Registering primitives...
8 primitives registered
177 vertices registered
Building areas...
3 areas built
1 isles built
Attaching islands...
Attaching centroids...
Number of nodes: 6
Number of primitives: 8
Number of points: 0
Number of lines: 0
Number of boundaries: 5
Number of centroids: 3
Number of areas: 3
Number of isles: 1
So rgeos/GEOS are being confused by the input topologies, in which lines
that appear to coincide actually do not, and in which the line segments do
not share the same end points. Reading the polygons back into R from
GRASS, I get the same intersection length. So I'm afraid that the issue is
in the input data, which contains a tiny overlap between the polygons,
leading to a mismatch between the lines.
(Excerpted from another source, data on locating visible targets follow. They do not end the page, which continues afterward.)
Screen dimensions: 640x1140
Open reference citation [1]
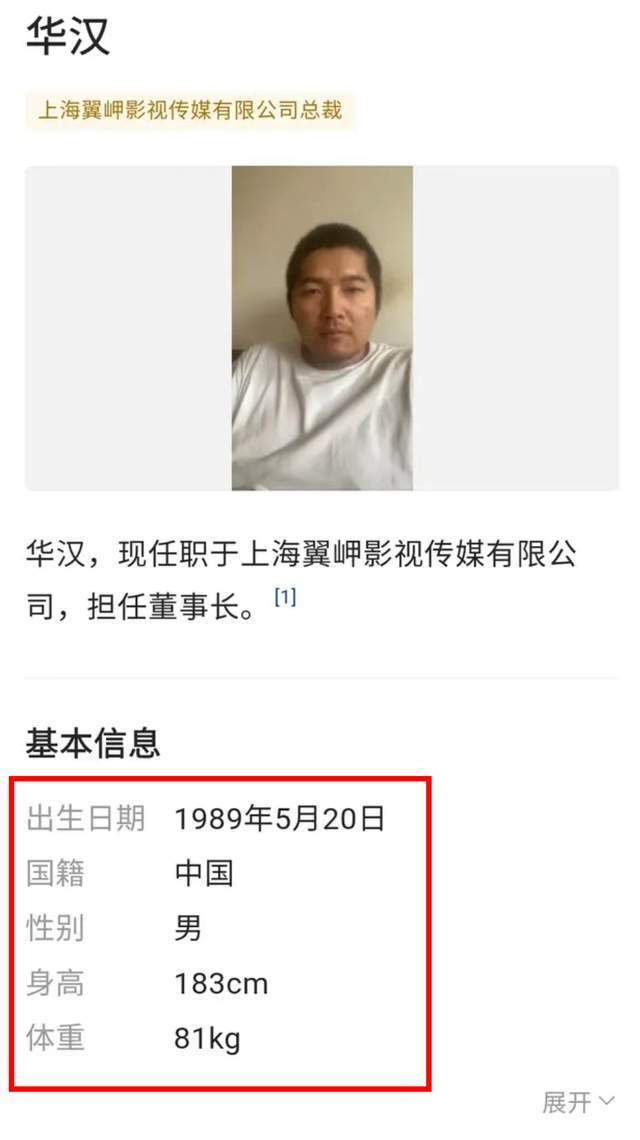(x=285, y=598)
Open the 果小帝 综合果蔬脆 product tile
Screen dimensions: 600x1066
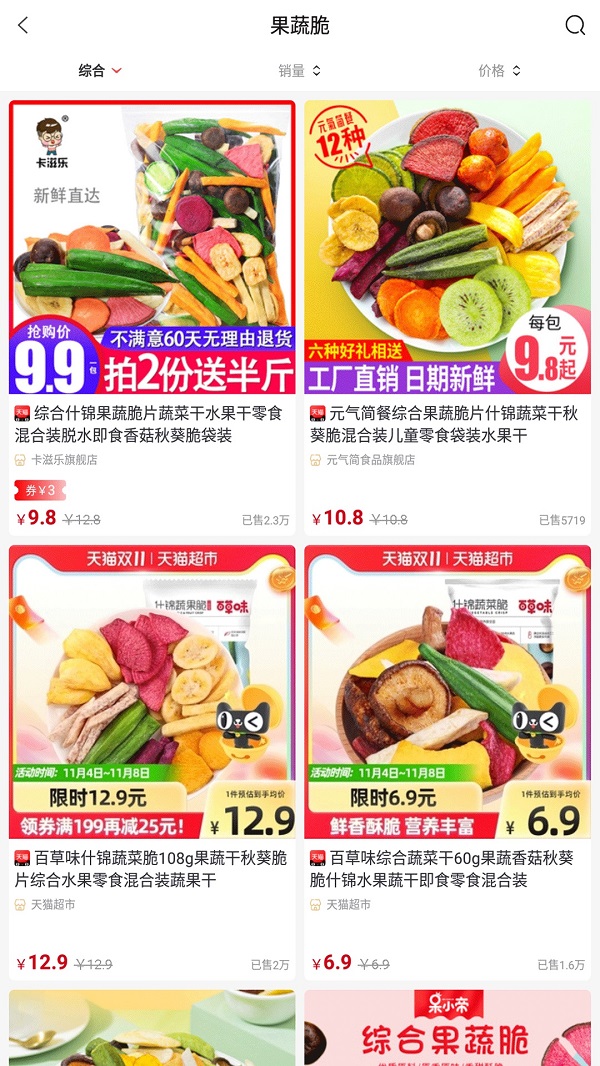447,1028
The overlap is only 183 square
metres, so is not visible on plots.
I think that the only way to repair the data is to add extra nodes, and
snap them using a digitizer in a GIS, or possibly to edit the coordinates
of sline1 manually to ensure that they match those of that part of sline2
as closely as possible.
Hope this clarifies,
Roger
>
> require(maptools)
> require(rgeos)
>
> ws <- "E:/testdata/"
> sline1 <- readShapeLines(file.path(ws, "Line01.shp"))
> sline2 <- readShapeLines(file.path(ws, "Line02.shp"))
>
> Intersection <- function(line1, line2)
> {
> gL <- c()
> nLength <- 0
> for(s in 10^c(-2:8))
> {
> setScale(s)
> gL0 <- gIntersection(line1, line2)
> if(gLength(gL0) > nLength)
> {
> gL <- gL0
> nLength <- gLength(gL)
> }
> }
> setScale()
> return(gL)
> }
>
> par(mfrow=c(2,2))
> plot(sline1, col="red")
> plot(sline2, col="blue")
> plot(rbind.SpatialLines(sline1, sline2, makeUniqueIDs=TRUE), col=c("red","blue"))
> rslt <- Intersection(sline1, sline2)
> plot(rslt, col="green")
>
>
>
>
> maogui.hu
--
Roger Bivand
Department of Economics, NHH Norwegian School of Economics,
Helleveien 30, N-5045 Bergen, Norway.